**TASK OBJECTIVE**
Please repeat the records, word for word and without gaps.

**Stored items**
• • •
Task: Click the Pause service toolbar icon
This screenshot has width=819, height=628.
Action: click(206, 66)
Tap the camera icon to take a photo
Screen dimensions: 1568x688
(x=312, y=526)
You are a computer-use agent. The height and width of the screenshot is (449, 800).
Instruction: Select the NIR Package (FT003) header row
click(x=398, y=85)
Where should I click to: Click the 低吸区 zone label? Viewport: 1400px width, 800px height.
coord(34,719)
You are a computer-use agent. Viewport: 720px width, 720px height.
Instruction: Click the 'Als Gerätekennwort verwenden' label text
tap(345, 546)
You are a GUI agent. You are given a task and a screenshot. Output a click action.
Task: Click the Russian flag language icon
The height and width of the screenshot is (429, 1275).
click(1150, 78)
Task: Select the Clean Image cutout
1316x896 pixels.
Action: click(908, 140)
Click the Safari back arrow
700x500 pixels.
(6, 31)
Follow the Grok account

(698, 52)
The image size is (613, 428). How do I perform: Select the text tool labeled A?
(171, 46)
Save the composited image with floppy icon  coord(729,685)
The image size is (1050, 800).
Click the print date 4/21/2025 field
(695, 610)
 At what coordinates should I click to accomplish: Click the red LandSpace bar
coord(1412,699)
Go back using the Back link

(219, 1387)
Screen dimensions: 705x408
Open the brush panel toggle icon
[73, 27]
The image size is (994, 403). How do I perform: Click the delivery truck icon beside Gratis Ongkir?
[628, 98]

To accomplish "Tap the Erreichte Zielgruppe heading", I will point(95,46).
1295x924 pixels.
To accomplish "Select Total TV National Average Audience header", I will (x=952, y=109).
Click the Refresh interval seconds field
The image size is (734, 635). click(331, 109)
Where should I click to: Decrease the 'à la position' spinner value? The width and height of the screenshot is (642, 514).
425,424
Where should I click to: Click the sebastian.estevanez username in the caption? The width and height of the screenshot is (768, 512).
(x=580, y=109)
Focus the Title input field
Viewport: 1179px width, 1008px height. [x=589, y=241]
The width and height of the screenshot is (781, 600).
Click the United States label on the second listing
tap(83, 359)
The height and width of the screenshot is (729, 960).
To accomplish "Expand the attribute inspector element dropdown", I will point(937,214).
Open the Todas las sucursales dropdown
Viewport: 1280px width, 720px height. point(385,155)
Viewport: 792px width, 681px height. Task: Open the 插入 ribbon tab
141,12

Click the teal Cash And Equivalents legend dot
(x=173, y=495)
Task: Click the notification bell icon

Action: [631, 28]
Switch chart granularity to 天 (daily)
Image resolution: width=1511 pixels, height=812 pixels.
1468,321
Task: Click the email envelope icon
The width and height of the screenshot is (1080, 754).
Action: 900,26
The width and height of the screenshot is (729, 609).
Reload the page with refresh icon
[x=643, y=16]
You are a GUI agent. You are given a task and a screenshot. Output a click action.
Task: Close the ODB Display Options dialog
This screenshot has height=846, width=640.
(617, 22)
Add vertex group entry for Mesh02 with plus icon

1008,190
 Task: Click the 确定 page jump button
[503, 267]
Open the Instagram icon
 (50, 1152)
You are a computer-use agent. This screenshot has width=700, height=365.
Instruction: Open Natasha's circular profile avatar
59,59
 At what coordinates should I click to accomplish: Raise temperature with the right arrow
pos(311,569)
• • •
**COMPLETED EXERCISE**
Task: Click the Pause service toolbar icon
This screenshot has width=819, height=628.
Action: click(206, 66)
Tap the camera icon to take a photo
Screen dimensions: 1568x688
(x=312, y=526)
You are a computer-use agent. The height and width of the screenshot is (449, 800).
Instruction: Select the NIR Package (FT003) header row
click(x=398, y=85)
Where should I click to: Click the 低吸区 zone label? Viewport: 1400px width, 800px height.
coord(34,719)
You are a computer-use agent. Viewport: 720px width, 720px height.
Instruction: Click the 'Als Gerätekennwort verwenden' label text
tap(345, 546)
You are a GUI agent. You are given a task and a screenshot. Output a click action.
Task: Click the Russian flag language icon
The height and width of the screenshot is (429, 1275).
click(1150, 78)
Task: Select the Clean Image cutout
1316x896 pixels.
Action: click(908, 140)
Click the Safari back arrow
700x500 pixels.
(6, 31)
Follow the Grok account

(698, 52)
The image size is (613, 428). How do I perform: Select the text tool labeled A?
(171, 46)
Save the composited image with floppy icon  coord(729,685)
The image size is (1050, 800).
Click the print date 4/21/2025 field
(695, 610)
 At what coordinates should I click to accomplish: Click the red LandSpace bar
coord(1412,699)
Go back using the Back link

(219, 1387)
Screen dimensions: 705x408
Open the brush panel toggle icon
[73, 27]
The image size is (994, 403). How do I perform: Click the delivery truck icon beside Gratis Ongkir?
[628, 98]

To accomplish "Tap the Erreichte Zielgruppe heading", I will point(95,46).
1295x924 pixels.
To accomplish "Select Total TV National Average Audience header", I will (x=952, y=109).
Click the Refresh interval seconds field
The image size is (734, 635). click(331, 109)
Where should I click to: Decrease the 'à la position' spinner value? The width and height of the screenshot is (642, 514).
425,424
Where should I click to: Click the sebastian.estevanez username in the caption? The width and height of the screenshot is (768, 512).
(x=580, y=109)
Focus the Title input field
Viewport: 1179px width, 1008px height. [x=589, y=241]
The width and height of the screenshot is (781, 600).
Click the United States label on the second listing
tap(83, 359)
The height and width of the screenshot is (729, 960).
To accomplish "Expand the attribute inspector element dropdown", I will point(937,214).
Open the Todas las sucursales dropdown
Viewport: 1280px width, 720px height. point(385,155)
Viewport: 792px width, 681px height. Task: Open the 插入 ribbon tab
141,12

Click the teal Cash And Equivalents legend dot
(x=173, y=495)
Task: Click the notification bell icon

Action: [631, 28]
Switch chart granularity to 天 (daily)
Image resolution: width=1511 pixels, height=812 pixels.
1468,321
Task: Click the email envelope icon
The width and height of the screenshot is (1080, 754).
Action: 900,26
The width and height of the screenshot is (729, 609).
Reload the page with refresh icon
[x=643, y=16]
You are a GUI agent. You are given a task and a screenshot. Output a click action.
Task: Close the ODB Display Options dialog
This screenshot has height=846, width=640.
(617, 22)
Add vertex group entry for Mesh02 with plus icon

1008,190
 Task: Click the 确定 page jump button
[503, 267]
Open the Instagram icon
 (50, 1152)
You are a computer-use agent. This screenshot has width=700, height=365.
Instruction: Open Natasha's circular profile avatar
59,59
 At what coordinates should I click to accomplish: Raise temperature with the right arrow
pos(311,569)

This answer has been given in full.